I have travelled through Costa Rica, visiting different organizations involved in biodiversity conservation and wandering through forests to find these species and bring them to the Malecu territory. In this way, together with the WFSC we have surmounted one of the biggest barriers to bring back biodiversity to the cocoa agroforests in the Malecu territory. This is one small step, but it holds huge potential benefits for the local community; improving the local food sovereignty and diet diversification, contributing to the preservation of valuable genetic resources for future generations and increasing their resilience to climate change.
- ANECACAO (2016) Historia del cacao en Ecuador
- Belsky J, Siebert S (2003) Cultivating cacao: Implications of sun-grown cacao on local food security and environmental sustainability
- Boa E, Bently J, Stonehouse J (2000) Cacao and neighbour trees in Ecuador. CABI, UK, 48 p
- Cacao Mexico (2016) Historia del cacao
- De la Cruz E, Pereira I (2009) Historias Saberes y Sabores en torno al cacao (Theobroma cacao L.) en la subregión de Barlovento
- Durant-Forest J (1967) El cacao entre los aztecas
- International Cocoa Organization (2016) Fine or flavour cocoa
- Leakey R, Tchoundjeu Z, Chreckenberg K, Shacketon S, Shackleton C (2005) Agroforestry tree products (AFTPs): Targeting poverty reduction and enhance livelihoods
- Motamayor JC, Risterucci AM, Lopez PA, Ortiz CF, Moreno A, Lanaud C (2002) Cacao domestication I: the origin of the cacao cultivated by the Mayas
- Salazar JM (1967)
ABOUT THE AUTHOR
Jorge Calderón is an agroecologist with a diploma from the National University of Costa Rica. He has worked on many agricultural projects that aim to improve the well-being of marginal communities in Costa Rica. As president of the student's association, he has led a project to support the Malecu people. Out of this collaboration, strong friendships with the Malecu have developed and the idea for the present cocoa project was born. He is a passionate ethnobotanist with expertise in community building and sustainability and brings the necessary local knowledge to the project development.

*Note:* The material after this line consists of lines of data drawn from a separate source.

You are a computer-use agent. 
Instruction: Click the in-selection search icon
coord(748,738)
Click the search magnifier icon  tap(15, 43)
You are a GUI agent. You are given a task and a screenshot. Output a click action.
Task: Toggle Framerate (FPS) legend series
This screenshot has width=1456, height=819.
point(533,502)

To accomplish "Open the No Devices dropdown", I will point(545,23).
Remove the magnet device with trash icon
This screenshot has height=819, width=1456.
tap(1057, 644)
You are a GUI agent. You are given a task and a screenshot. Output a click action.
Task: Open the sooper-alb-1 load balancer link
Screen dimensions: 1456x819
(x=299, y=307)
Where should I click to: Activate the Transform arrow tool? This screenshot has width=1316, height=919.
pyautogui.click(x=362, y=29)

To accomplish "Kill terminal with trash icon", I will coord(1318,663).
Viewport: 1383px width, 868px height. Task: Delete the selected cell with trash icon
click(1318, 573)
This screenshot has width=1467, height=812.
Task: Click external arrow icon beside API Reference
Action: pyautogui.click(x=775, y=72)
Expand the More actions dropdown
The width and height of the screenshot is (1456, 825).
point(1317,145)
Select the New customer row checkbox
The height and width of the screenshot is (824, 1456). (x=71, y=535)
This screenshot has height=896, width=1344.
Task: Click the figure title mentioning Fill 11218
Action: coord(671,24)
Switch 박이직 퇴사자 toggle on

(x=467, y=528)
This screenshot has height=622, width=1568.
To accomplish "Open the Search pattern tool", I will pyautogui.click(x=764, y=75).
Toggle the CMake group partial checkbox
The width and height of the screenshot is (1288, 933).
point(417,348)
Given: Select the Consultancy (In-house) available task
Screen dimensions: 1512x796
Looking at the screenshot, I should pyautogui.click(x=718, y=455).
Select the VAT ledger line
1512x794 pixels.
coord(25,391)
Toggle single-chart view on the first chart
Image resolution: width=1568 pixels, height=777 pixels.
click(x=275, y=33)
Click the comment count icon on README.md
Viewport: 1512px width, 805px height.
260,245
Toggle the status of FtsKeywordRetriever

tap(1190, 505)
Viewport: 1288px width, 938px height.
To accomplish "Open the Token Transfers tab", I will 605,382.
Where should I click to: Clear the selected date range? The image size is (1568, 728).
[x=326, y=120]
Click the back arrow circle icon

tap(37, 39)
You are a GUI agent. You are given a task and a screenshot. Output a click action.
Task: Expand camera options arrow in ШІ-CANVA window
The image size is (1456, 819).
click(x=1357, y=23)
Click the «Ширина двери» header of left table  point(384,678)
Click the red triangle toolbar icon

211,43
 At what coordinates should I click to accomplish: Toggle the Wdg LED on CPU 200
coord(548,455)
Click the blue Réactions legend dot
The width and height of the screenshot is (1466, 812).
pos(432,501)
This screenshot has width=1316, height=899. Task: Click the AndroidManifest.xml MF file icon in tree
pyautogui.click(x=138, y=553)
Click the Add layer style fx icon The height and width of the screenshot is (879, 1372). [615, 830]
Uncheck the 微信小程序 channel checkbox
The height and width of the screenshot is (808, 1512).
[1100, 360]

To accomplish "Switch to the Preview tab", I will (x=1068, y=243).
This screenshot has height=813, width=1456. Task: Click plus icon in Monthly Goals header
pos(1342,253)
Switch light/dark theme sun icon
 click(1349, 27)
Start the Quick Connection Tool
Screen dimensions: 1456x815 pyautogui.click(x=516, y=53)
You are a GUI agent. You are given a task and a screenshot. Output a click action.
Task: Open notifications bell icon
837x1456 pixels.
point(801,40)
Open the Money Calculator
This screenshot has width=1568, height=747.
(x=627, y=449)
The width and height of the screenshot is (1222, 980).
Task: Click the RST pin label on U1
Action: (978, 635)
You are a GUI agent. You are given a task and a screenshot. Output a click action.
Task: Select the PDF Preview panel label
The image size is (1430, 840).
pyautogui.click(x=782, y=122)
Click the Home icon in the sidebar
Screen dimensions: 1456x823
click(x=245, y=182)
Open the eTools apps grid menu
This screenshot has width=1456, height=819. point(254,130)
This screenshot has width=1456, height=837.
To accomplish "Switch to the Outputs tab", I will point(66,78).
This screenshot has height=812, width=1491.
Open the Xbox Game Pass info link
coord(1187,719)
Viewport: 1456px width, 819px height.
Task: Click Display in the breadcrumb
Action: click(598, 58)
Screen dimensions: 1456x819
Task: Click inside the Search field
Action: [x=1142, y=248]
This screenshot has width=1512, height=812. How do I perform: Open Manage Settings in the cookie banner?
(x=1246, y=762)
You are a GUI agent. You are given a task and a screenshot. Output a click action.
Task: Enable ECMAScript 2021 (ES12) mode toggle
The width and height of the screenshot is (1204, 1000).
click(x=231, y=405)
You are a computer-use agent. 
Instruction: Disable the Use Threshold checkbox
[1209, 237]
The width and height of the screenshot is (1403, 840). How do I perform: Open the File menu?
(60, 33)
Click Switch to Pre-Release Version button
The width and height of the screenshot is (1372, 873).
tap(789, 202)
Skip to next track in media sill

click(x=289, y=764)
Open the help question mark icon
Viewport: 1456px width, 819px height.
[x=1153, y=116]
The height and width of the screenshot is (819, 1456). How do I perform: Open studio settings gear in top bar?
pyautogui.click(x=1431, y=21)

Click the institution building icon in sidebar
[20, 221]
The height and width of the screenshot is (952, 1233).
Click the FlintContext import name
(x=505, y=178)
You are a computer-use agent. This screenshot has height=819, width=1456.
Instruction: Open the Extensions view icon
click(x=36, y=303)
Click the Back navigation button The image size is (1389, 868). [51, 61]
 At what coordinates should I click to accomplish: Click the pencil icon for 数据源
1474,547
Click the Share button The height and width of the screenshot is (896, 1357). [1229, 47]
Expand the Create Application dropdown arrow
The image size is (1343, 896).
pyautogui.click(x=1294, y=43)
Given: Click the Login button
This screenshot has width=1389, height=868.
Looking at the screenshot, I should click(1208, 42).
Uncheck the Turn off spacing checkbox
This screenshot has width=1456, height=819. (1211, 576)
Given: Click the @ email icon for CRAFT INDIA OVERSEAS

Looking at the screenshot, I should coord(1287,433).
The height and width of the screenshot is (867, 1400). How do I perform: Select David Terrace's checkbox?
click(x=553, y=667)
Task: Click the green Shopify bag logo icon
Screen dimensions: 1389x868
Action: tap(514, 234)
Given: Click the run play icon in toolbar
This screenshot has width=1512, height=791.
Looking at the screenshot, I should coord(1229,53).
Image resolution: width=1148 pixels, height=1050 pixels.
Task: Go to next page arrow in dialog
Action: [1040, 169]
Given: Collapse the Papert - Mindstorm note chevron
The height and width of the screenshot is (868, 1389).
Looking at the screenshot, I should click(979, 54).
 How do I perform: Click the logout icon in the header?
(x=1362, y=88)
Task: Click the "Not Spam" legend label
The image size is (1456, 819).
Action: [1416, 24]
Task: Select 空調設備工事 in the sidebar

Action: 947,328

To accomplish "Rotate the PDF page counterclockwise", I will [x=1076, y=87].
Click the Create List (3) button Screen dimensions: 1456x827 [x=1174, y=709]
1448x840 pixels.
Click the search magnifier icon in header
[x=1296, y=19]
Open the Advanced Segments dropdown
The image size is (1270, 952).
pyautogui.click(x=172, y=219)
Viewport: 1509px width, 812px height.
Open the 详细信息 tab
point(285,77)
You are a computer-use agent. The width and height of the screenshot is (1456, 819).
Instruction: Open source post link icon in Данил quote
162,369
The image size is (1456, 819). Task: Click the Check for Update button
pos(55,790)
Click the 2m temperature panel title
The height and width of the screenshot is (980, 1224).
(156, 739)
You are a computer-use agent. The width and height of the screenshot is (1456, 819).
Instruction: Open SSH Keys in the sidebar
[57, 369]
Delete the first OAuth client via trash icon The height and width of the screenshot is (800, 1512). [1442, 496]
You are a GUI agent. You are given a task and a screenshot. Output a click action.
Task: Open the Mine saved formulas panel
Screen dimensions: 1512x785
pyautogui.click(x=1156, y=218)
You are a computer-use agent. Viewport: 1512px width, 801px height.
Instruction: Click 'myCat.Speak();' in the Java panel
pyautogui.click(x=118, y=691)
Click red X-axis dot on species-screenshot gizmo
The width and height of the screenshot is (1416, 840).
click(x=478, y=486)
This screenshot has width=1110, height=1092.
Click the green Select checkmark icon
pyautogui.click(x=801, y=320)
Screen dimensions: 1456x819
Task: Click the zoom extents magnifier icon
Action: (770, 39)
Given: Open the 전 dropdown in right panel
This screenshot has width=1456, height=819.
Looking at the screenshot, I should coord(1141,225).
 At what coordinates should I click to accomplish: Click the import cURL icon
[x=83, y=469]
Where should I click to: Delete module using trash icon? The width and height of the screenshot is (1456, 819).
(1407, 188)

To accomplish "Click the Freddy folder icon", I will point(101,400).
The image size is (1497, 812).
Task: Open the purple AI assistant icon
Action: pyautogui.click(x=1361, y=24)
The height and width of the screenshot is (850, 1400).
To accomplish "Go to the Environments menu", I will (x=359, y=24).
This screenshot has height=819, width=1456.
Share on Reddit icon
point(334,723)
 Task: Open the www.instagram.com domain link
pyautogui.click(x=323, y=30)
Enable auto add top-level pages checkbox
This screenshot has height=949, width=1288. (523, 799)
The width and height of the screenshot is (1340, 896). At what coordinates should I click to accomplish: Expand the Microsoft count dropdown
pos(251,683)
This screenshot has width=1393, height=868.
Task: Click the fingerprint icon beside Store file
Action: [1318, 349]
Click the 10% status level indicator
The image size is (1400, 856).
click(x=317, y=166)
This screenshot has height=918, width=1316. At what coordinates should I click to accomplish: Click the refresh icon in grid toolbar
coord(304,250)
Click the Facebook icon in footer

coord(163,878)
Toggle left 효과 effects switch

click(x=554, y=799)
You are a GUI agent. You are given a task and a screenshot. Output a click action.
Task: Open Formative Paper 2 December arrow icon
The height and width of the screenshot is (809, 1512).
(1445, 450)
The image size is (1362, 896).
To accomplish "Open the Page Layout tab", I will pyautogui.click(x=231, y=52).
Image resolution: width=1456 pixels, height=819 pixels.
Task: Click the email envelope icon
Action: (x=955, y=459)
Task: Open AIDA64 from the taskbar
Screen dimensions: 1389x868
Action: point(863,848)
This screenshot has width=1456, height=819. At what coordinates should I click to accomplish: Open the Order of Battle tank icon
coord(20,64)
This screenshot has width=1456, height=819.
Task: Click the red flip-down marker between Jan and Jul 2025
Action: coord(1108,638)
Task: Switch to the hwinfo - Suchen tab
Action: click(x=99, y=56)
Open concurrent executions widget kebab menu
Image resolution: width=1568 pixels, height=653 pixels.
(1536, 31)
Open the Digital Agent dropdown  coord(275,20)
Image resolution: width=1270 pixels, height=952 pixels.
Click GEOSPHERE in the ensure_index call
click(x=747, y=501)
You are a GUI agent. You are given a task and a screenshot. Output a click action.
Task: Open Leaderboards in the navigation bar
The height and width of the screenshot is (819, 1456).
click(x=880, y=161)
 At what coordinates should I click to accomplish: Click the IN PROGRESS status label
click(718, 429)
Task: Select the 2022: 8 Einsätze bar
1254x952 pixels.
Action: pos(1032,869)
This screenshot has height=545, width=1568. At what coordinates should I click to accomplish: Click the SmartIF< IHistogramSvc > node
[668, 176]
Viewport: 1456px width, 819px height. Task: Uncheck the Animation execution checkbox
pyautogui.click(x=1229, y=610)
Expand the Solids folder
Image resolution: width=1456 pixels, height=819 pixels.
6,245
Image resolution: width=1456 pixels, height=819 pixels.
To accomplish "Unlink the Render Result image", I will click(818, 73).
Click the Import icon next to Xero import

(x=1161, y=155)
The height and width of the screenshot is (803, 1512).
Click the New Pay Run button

"The experience of the agrobiodiversity conservation project was an enriching and fruitful opportunity that has allowed me to encounter new plant species with huge ecological and nutritional potential and moreover, establish a network of people and organisations that work in the field of biodiversity protection in Costa Rica. I am very grateful for the valuable support of the Ambassador program, which made all this possible. It motivates me to know that with a small investment great things with a long-lasting impact can be achieved."